Effecting Our Initial Business Combination

General

We are not presently engaged in, and we will not engage in, any operations for an indefinite period of time. We intend to effectuate our initial Business Combination using cash held in the Trust Account, our equity, debt or a combination of these as the consideration. We may seek to complete our initial Business Combination with a company or business that may be financially unstable or in its early stages of development or growth, which would subject us to the numerous risks inherent in such companies and businesses.

If our initial Business Combination is paid for using equity or debt securities, or not all of the funds released from the Trust Account are used for payment of the consideration in connection with our initial Business Combination or used for redemptions of our Class A common stock, we may apply the balance of the cash released to us from the Trust Account for general corporate purposes, including for maintenance or expansion of operations of the post-transaction company, the payment of principal or interest due on indebtedness incurred in completing our initial Business Combination, to fund the purchase of other companies or for working capital.

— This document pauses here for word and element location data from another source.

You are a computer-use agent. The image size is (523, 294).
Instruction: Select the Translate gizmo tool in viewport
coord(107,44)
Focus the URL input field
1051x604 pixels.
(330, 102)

We may seek to raise additional funds through a private offering of debt or equity securities in connection with the completion of our initial Business Combination, and we may effectuate our initial Business Combination using the proceeds of such offering rather than using the amounts held in the Trust Account. In addition, we intend to target businesses with enterprise values that are greater than we could acquire with the net proceeds of the Public Offering and the Private Placement, and, as a result, if the cash portion of the purchase price exceeds the amount available from the Trust Account, net of amounts needed to satisfy any redemptions by public stockholders, we may be required to seek additional financing to complete such proposed initial Business Combination. Subject to compliance with applicable securities laws, we would expect to complete such financing only simultaneously with the completion of our initial Business Combination. In the case of an initial Business Combination funded with assets other than the Trust Account assets, our proxy materials or tender offer documents disclosing the initial Business Combination would disclose the terms of the financing and, only if required by law, we would seek stockholder approval of such financing. There is no limitation on our ability to raise funds through the issuance of equity or equity-linked securities or through loans, advances or other indebtedness in connection with our initial Business Combination, including pursuant to forward purchase agreements or backstop agreements. At this time, we are not a party to any arrangement or understanding with any third party with respect to raising any additional funds through the sale of securities or otherwise. None of our Sponsors, officers, directors or stockholders are required to provide any financing to us in connection with or after our initial Business Combination.